● TEXTE FOURNI
▬▬▬

Simone N....... - 1917 Copie générale 39/45: Rue Adolphe Brunaud - Saintes
Carrière: Mon époux avait été fait prisonnier le 10/5/1940 et je n'ai eu de ses nouvelles que 3 mois après.
A cette époque j'avais d'abord été standardiste à la poste, puis j'avais passé un petit concours pour rentrer à la SNCF. J'avais été prise aussitôt. En ce temps-là j'avais quand même une formation d'institutrice.
1 Débâcle juin 1940 - Etats-majors en Saintonge
J'avais su le départ des états-majors français, du fait de l'approche des allemands, à environ 10 kilomètres de Saintes. En effet j'étais au téléphone à la Poste. En dernier temps à la Poste j'avais un capitaine français à mes côtés, j'ai quitté ce poste à l'arrivée des Allemands.
2 Arrivée des Allemands à Saintes
Un après-midi j'allais avec mon frère aux " Galeries " (Futures Galeries Lafayette) et nous étions sur le cours quand nous avons vu arriver des Allemands, principalement un tank venant du pont, il y a avait un soldat, vêtu de noir, qui se tenait debout, très droit dans la tourelle. Le tank avait monté lentement le cours national. Il faisait très chaud ce jour-là, nous étions sidérés.
Des officiers supérieurs allemands avaient aussi logé au château Rouyer Guillet, rue de Laroche. Un peu plus tard, un wagon spécial était garé en bout de la gare pour recevoir des dames.

▬▬▬

● DONNÉES RECUEILLIES
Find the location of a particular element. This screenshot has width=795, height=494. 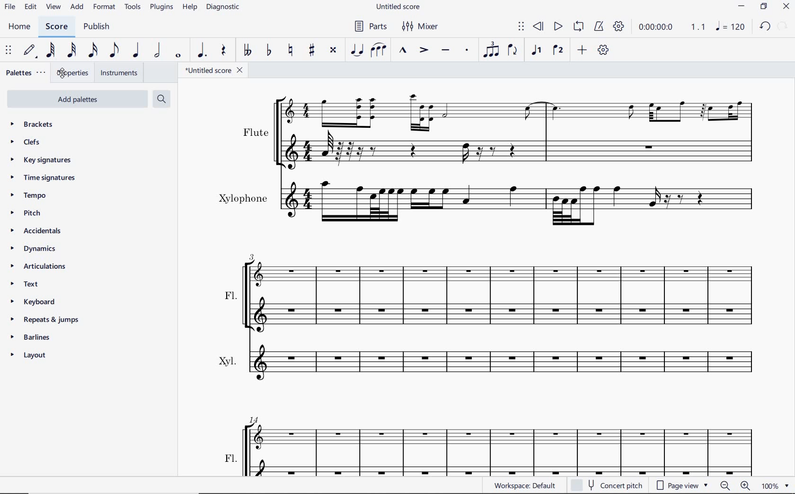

▬▬▬

● VOS TÂCHES
1 > D'après le témoignage sur Saintes en 1940, à quelle date l'époux de Simone N. a-t-il été fait prisonnier ?
2 > Rédigez la suite du témoignage sur Saintes en 1940, à partir de sa dernière phrase.

● RÉPONSES PAR TÂCHE
1 > Le 10/5/1940.

2 >
3 Bombardement de Saintes - 14/8/1944
Je travaillais au service de la " Voie " à la SNCF et j'étais au bureau d'études, salle du dessin et notre fenêtre donnait directement sur la grille d'entrée de la cour. Comme j'étais en relation avec les villes voisines, celle de St Jean d'Angély m'a téléphoné pour m'avertir qu'une escadrille d'avions arrivait sur Saintes. Je m'étais préparée et j'avais alors descendu les marches quatre à quatre, me dirigeant vers le souterrain. J'avais alors traversé la rue devant le café et, de là au coin de l'avenue j'ai vu la première bombe, l'avion passant au-dessus de la gare, qui allait tomber sur le deuxième souterrain (Au bout de la rue St Pallais). A son explosion les feuilles des tilleuls soufflées ont passé au dessus de moi.
4 Mitraillages SNCF - Triage
Depuis le bureau de notre 3ième étage, on voyait bien les avions qui passaient à la hauteur des fenêtres, dans ces instants on se planquait sous les bureaux à dessin.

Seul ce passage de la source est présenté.